(Beginning of RECORDS FOR THIS EXERCISE)

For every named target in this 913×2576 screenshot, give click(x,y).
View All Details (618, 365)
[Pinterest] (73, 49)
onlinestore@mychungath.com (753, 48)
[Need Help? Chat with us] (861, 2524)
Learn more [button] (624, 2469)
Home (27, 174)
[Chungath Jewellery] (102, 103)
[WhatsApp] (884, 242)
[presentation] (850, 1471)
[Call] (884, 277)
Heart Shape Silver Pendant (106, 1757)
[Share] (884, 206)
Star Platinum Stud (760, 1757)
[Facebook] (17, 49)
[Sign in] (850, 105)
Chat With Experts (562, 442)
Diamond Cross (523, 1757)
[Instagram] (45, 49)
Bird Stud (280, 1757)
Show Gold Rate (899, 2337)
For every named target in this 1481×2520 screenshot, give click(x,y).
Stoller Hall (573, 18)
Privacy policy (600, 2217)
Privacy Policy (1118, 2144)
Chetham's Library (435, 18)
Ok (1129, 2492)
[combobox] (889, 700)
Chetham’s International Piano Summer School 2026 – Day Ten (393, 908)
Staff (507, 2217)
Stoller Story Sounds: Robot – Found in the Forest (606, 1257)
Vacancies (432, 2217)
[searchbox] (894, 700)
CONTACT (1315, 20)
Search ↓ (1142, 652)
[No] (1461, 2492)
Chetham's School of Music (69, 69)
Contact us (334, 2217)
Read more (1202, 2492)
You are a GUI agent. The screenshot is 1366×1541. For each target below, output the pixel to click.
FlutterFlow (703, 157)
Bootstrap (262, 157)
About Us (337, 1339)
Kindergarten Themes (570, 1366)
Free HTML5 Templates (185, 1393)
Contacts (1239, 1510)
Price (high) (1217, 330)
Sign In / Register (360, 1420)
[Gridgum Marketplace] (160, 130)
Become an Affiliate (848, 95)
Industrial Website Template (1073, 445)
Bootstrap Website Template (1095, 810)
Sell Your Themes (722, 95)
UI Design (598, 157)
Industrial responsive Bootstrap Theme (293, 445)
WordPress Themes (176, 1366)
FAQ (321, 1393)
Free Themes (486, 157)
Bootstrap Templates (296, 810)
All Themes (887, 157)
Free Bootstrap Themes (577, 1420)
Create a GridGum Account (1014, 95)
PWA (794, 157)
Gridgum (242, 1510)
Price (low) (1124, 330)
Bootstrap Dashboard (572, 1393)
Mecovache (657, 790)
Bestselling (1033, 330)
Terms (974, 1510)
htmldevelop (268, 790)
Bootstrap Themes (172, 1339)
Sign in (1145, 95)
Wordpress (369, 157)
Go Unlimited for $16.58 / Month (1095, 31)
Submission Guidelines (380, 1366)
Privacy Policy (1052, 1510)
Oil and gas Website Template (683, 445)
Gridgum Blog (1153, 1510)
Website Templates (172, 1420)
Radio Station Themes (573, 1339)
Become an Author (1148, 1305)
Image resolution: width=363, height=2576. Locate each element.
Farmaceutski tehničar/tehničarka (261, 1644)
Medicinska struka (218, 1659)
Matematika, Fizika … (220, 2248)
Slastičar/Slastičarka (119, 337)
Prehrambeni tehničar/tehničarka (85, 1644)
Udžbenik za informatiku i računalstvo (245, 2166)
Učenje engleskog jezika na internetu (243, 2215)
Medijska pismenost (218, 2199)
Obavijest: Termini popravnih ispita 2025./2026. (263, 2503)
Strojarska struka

(End of RECORDS FOR THIS EXERCISE)

• **EXERCISE DIRECTIONS**
If a line in the records above contains the word "Become", count it, then give the total and nothing else.

• **ANSWER TO THE EXERCISE**
2